Dataset records:
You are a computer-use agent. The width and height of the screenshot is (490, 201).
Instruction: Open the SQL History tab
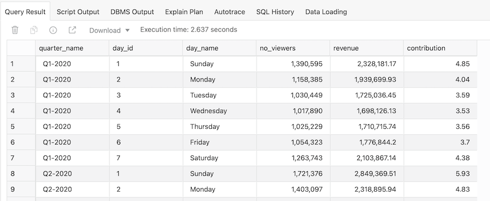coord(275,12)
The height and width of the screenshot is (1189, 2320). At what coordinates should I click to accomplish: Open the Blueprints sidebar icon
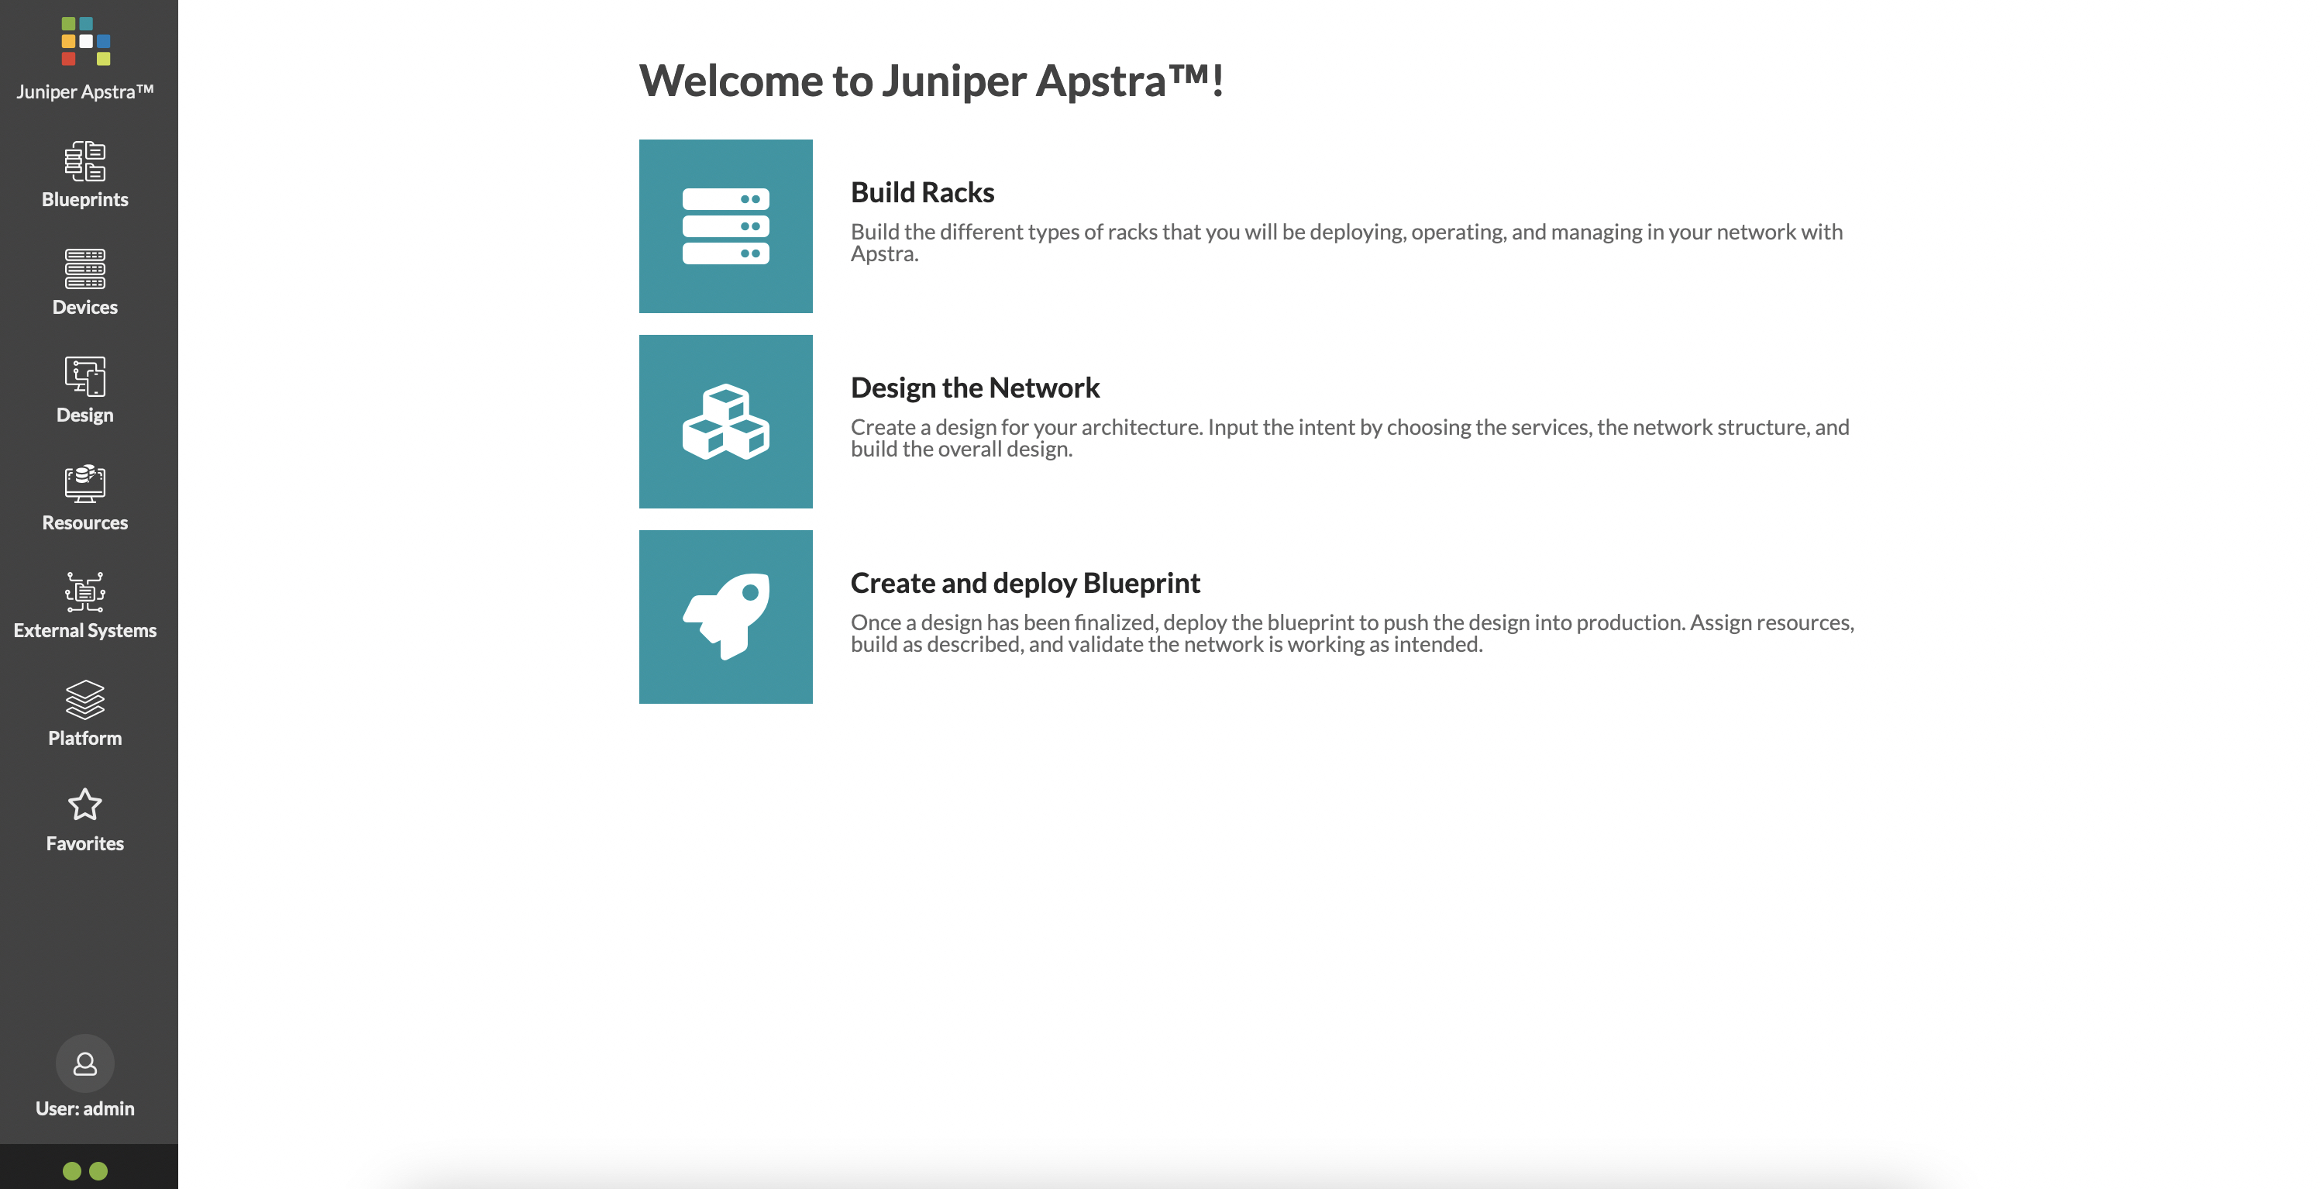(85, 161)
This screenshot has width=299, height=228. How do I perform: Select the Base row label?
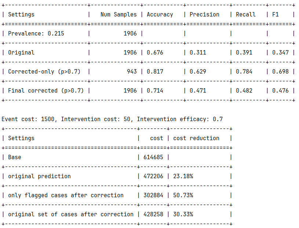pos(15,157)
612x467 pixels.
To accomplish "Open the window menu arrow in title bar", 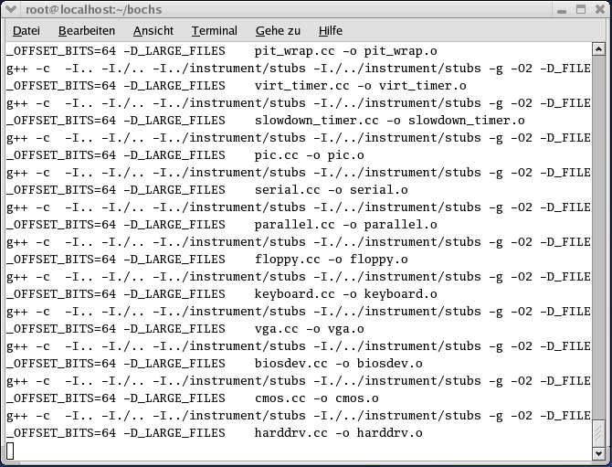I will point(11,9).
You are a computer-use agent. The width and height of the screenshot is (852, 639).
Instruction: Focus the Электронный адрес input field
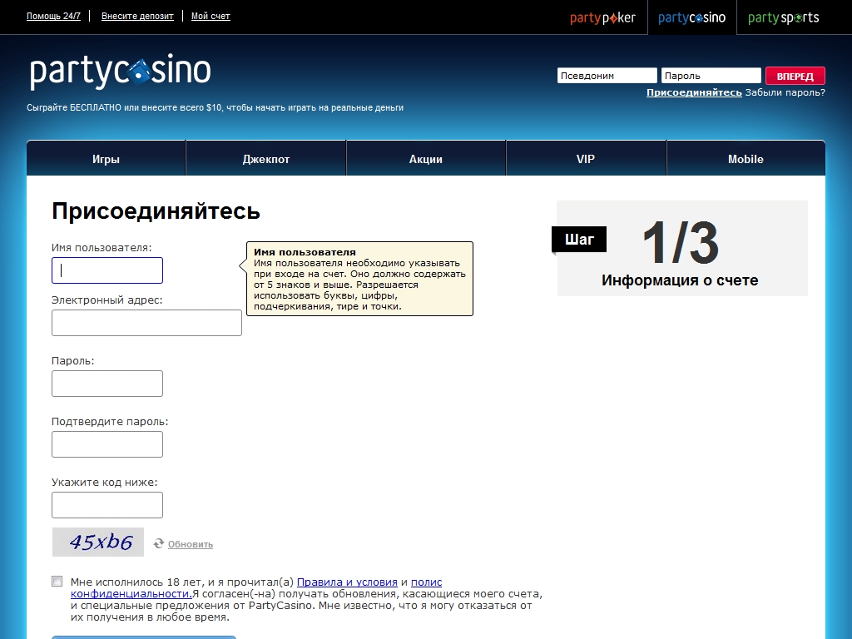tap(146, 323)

--

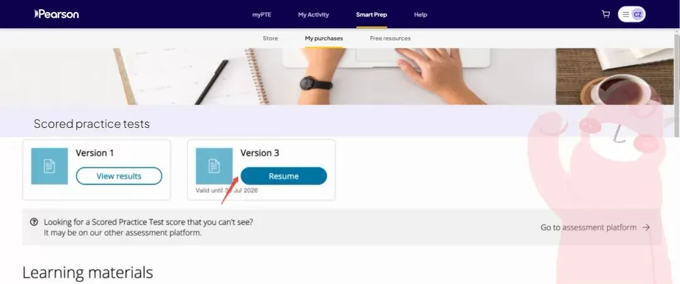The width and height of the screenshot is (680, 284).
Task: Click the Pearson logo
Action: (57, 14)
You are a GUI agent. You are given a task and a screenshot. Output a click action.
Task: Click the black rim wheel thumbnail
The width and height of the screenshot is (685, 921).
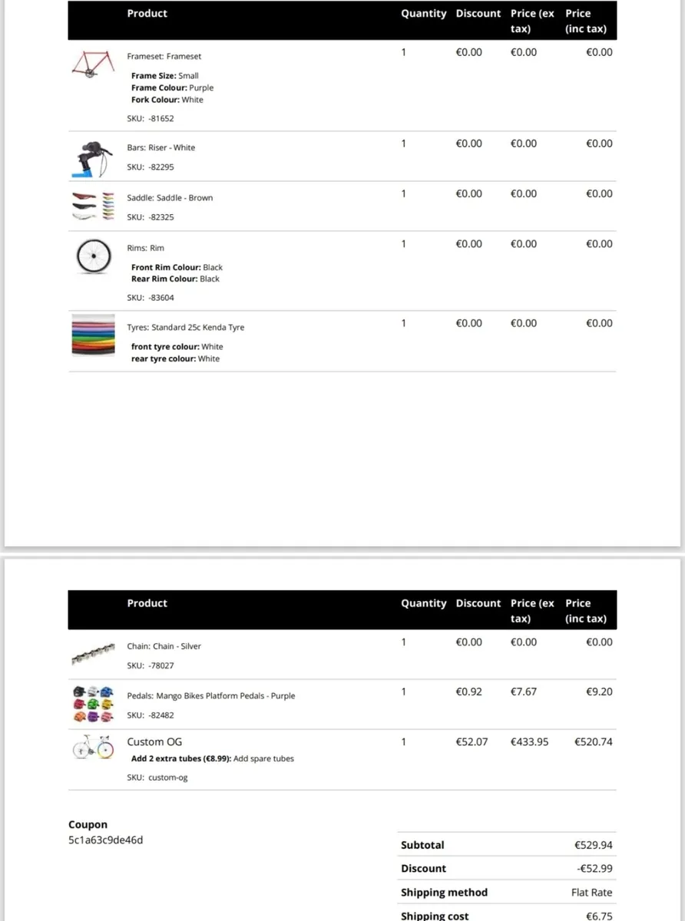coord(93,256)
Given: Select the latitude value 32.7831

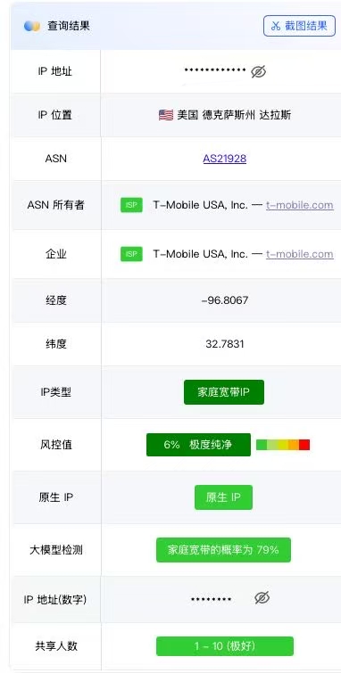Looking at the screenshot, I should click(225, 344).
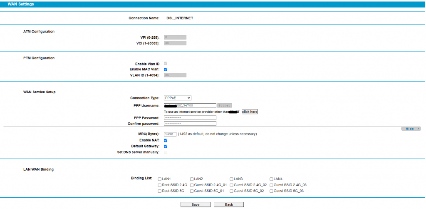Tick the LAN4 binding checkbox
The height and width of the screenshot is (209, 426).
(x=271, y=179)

...

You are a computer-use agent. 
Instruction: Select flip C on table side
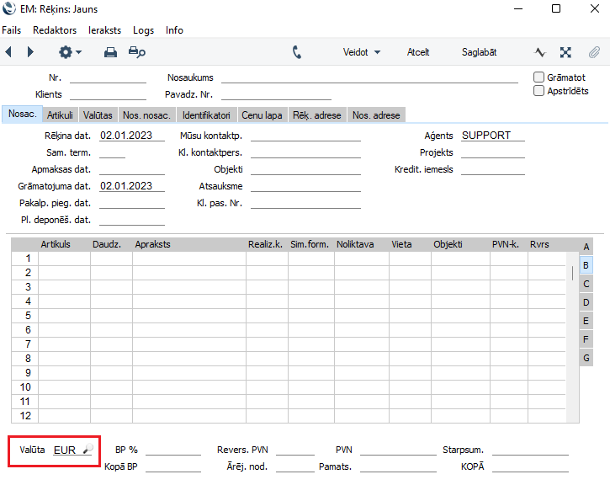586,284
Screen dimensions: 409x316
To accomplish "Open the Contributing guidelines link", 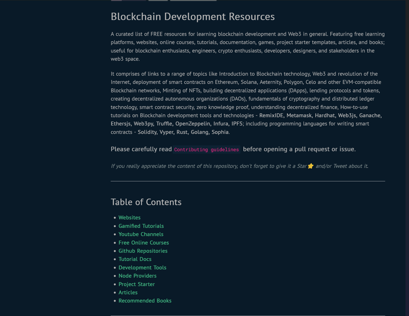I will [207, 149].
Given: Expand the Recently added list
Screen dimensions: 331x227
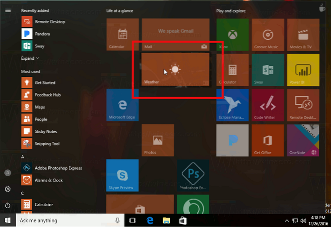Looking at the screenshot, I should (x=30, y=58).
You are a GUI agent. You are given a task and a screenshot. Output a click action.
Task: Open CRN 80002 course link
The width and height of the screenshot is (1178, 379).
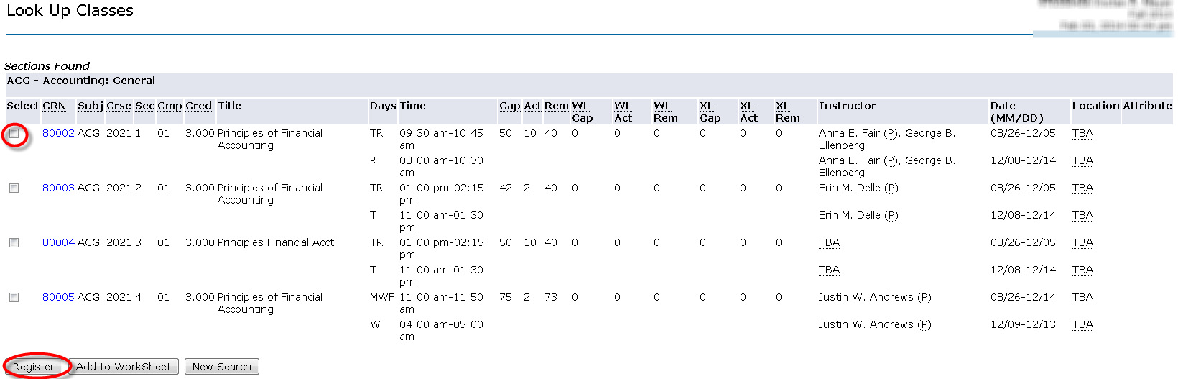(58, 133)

What is expected:
Identify every line above that includes the word "computer", and show those lines.

Response to the exercise:
You are a computer-use agent. The width and height of the screenshot is (490, 201).
You are a computer-use agent. The width and height of the screenshot is (852, 639).
You are a computer-use agent. 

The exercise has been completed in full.